The team reported $258 million in the last year, but with that, they also reported a record operating cost of $248 million. Those costs were significantly higher in comparison with last year’s $228 million. Their 9.8 million dollars operating profit is a far cry from the $20 million last year, and even more disturbing considering 2008 saw a $34 million operating profit. However, factoring in their investment losses, their net income of $5.2 million was still higher than last year’s 4.
The team attributed their rapidly rising operating costs to player salaries. The Packers said that all other expenses, minus player salaries, fell during the fiscal year from $89 to $87 million. The overall operating costs still rose to record levels. In a statement issued by the CEO of the Packers, Mark Murphy, it was reported that since the collective bargaining agreement had been signed, the team’s income grew by $132 million; of that total, $123 million went to the Packers’ players.
Murphy told the press that they took advantage of all protections available to them but the players’ costs still jumped. He said that the NFL’s current labour situation is simply not sustainable. Although the Packers are the only team to have released their financial details, all franchises have expressed reservations about player costs and concessions they made in the 2006 collective bargaining agreement to the National Football League Players Association. According to the agreement, the players were entitled to almost 60% of the total revenue of the League.

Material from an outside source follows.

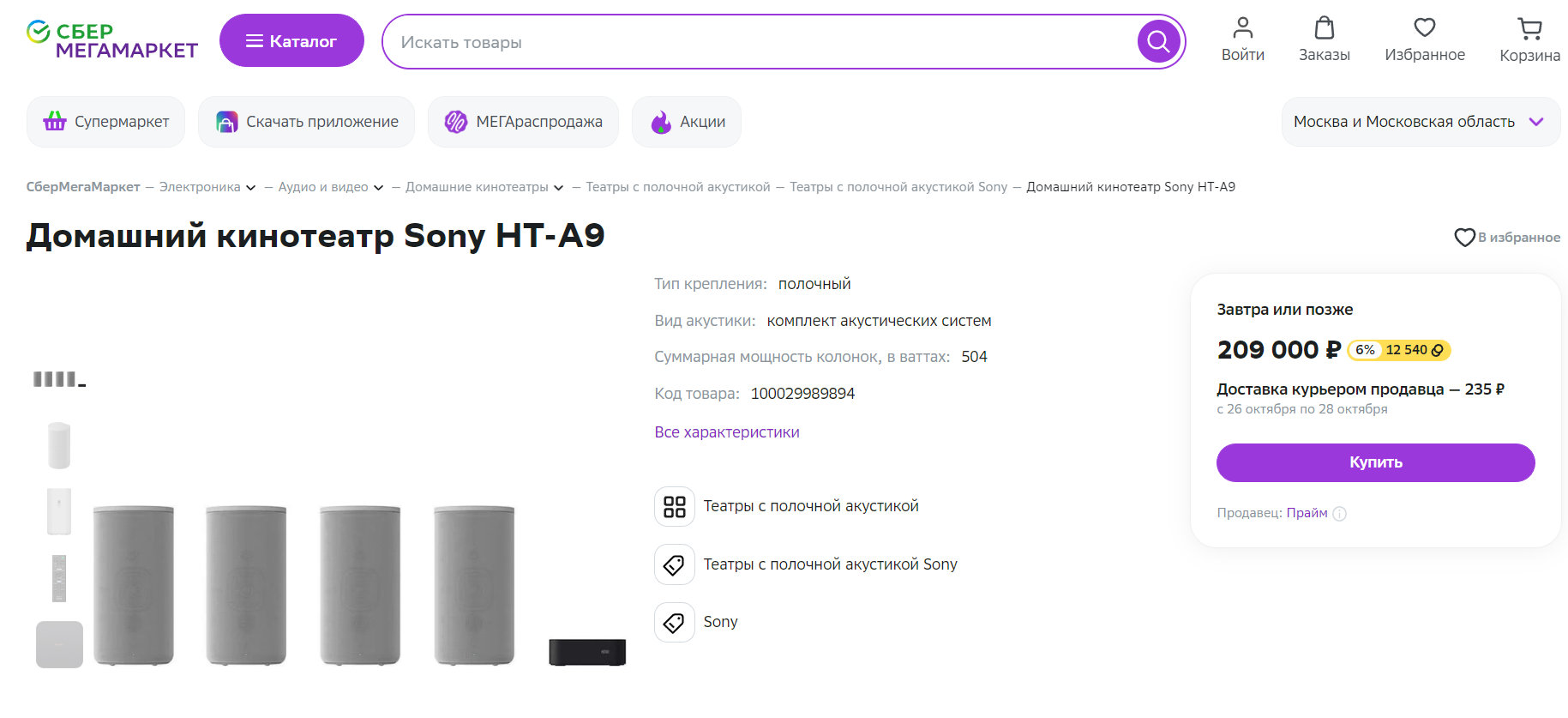Open the МЕГАраспродажа section
The width and height of the screenshot is (1568, 718).
click(523, 122)
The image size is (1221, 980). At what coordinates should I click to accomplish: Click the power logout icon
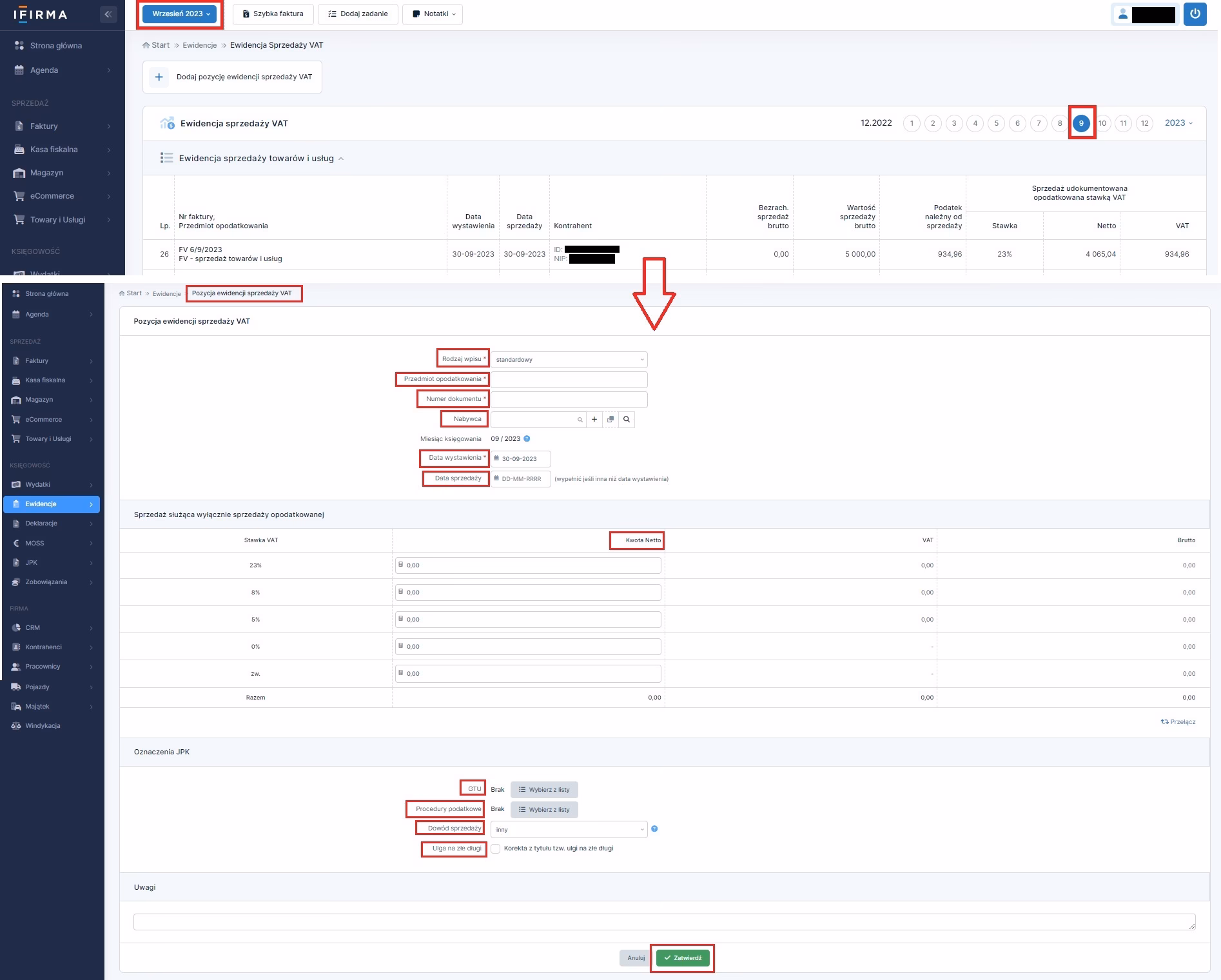1195,14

In Murphy’s opinion, NFL owners were serious and united on getting the system changed, and unless something acceptable is agreed, the collective bargaining agreement might end with a lockout in 2011. Negotiations are slow and troublesome. The executive director of the NFLPA asked for the more detailed financial reports from other teams, and the teams denied the request, arguing that enough information was available to come to an acceptable labour agreement.
However, from the NFLPA’s point of view, using the Green Bay’s financial reports to make a generalized statement about all NFL franchises wouldn’t be right. The Packers are unique in the NFL. They have the most loyal fan base and have never moved from their city. That said, they are still based in a city of just slightly more than 100,000 people. The larger NFL franchises, the franchises that are in effect driving up costs of the Packers in this collective bargaining agreement, can’t use the Packer’s report to make arguments about their financial situation, or use them in the CBA negotiation.
The small town Packers have to cope with player salaries rising with rising combined revenue of the NFL. That leaves the Packers having to cover player salaries rising 11.8% annually, with revenues rising 5.5%. Contributing to the disparity is the fact that the Packers’ local revenues stayed flat, decreasing only very slightly to $100.4 from last year’s $100.8.
Murphy said that the poor economy prevented the Packers from seeing a rise in local revenues after a winning season of 11-5. The fact that there were no playoff games in Green Bay also made its impact on total revenue. Regardless, he believed that the organization was in good enough shape and quite capable of supporting football operations. His concerns were more for the future of the game and the disparity between rising revenues and player costs.
“That's what we're looking to address in the CBA negotiations, because if the current trend continues, it's not good for the Packers or for the NFL,” Murphy said.